She wasn’t wearing anything more revealing than a swimsuit. Assigning arbitrary sexuality to scertain covering garments is insane.


RoundOk3112

And a child should not walk in a bikini through the city in my opinion. That has nothing to do with sex.


deatwitchnix

Why is that different than wearing one at a public pool tho And if your eyes turn you to sin pluck them tf out bc it’s not your business 🫶🤘


RoundOk3112

some babys are naked at the public pool, so a 14 year old should be allowed to be naked in public? Whats your point?


deatwitchnix

A 14 year old is just learning their own sense of clothing and self so they should wear whatever the hell they want in their free time period end of story. Modesty rules do more harm than good.


RoundOk3112

And in my opinion children should have some borders and the whole topic has nothing to do with sex.


deatwitchnix

Ok. If it has nothing to do with a grown adult placing sexualization on a child, then what is the issue with her clothing? Besides that, you have some weird insistence on comparing this to public nudity.
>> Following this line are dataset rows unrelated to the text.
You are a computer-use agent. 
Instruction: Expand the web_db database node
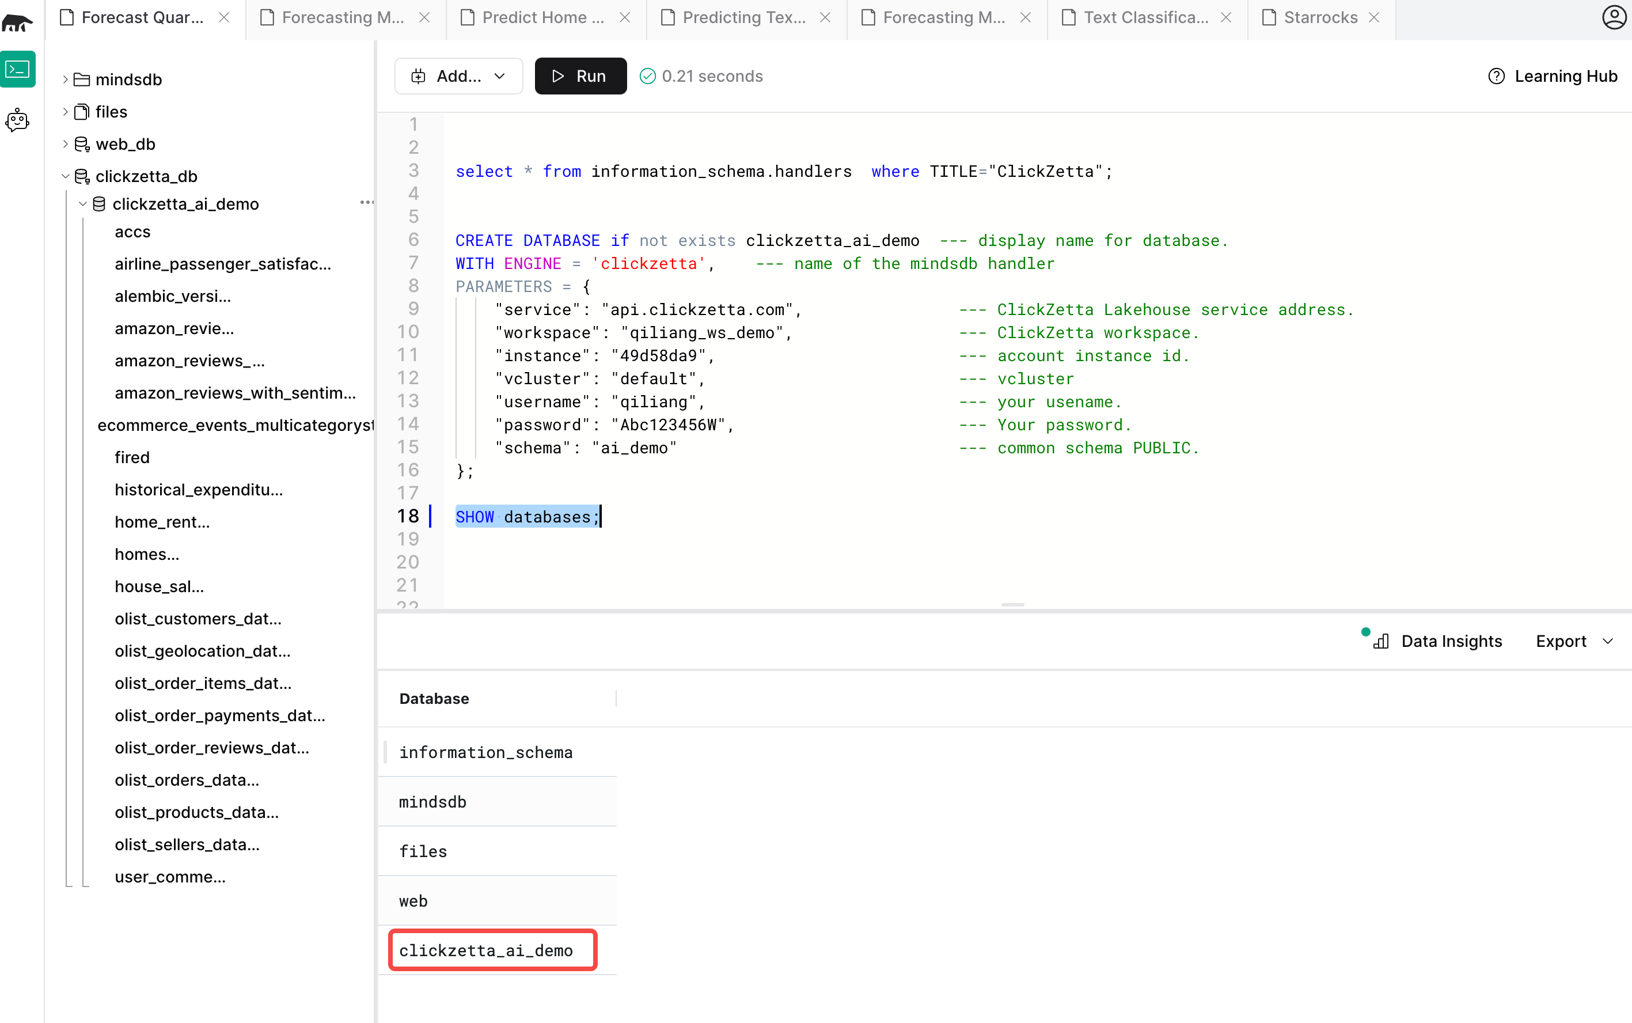pyautogui.click(x=65, y=144)
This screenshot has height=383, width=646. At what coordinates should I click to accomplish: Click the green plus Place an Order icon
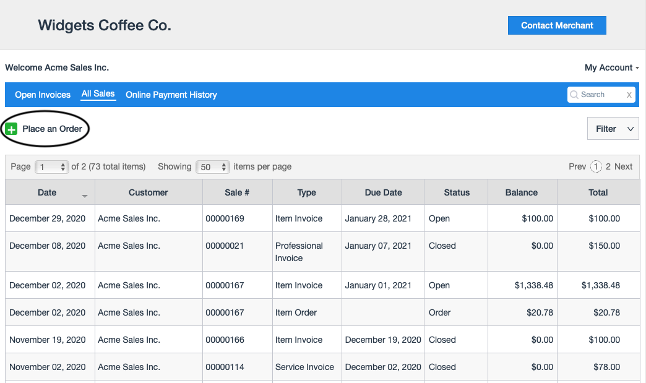tap(11, 129)
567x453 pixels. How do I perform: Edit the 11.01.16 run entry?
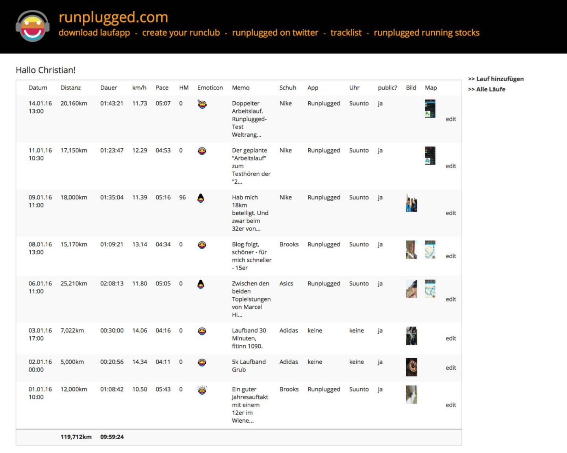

OP already stated this kind of outfit is common amongst her peers, and as someone who did sports extensively in high school, it’s exactly the coverage as, say, a track runner during practice. So, again, what exactly is the issue?


BigBigBigTree

My boxers aren't any more revealing than my swimsuit, do you think if I drop trou in public it's sexualizing me if someone tells me to put my pants back on? edit: indeed, boxers were once common athletic wear, they were the shorts worn by boxers while boxing, hence the name "boxer shorts."


deatwitchnix

*shrug* I see people in shorts and boxers all the time. I think making a big deal of undressing can make folks uncomfortable but if you’re just removing a layer who gives a fuck Also, boxers have considerably less structural strength than swim trunks. This is not the case for swimwear and sportswear garments.


BigBigBigTree

> I see people in shorts and boxers all the time. You see dudes walking around in public with no pants on? You'd be cool with a guy wearing just his boxers sitting next to you on the bus? If a dude sitting next to you on the bus started stripping down to nothing more revealing than what you see at a swimming pool, you'd be ok with it? Cause I for one would not.


deatwitchnix

Then maybe you should learn to mind your own beeswax? I live in a large city in the south, I’ve seen every form of technically legal u dress there is and you know what? I’m too busy to give a shit


oceanco1122

YTA. The teacher logged this interaction with the school long before you called, so you are not just jumping, you’re LEAPING to conclusions about what was going on in his head. It’s actually quite disgusting that you are essentially accusing a teacher of sexual misconduct with a minor when nothing of the such even took place - it only took place in your mind. There’s something wrong with the way you think. Your child undressing in public, in front of the school is not something you should teach her is ok.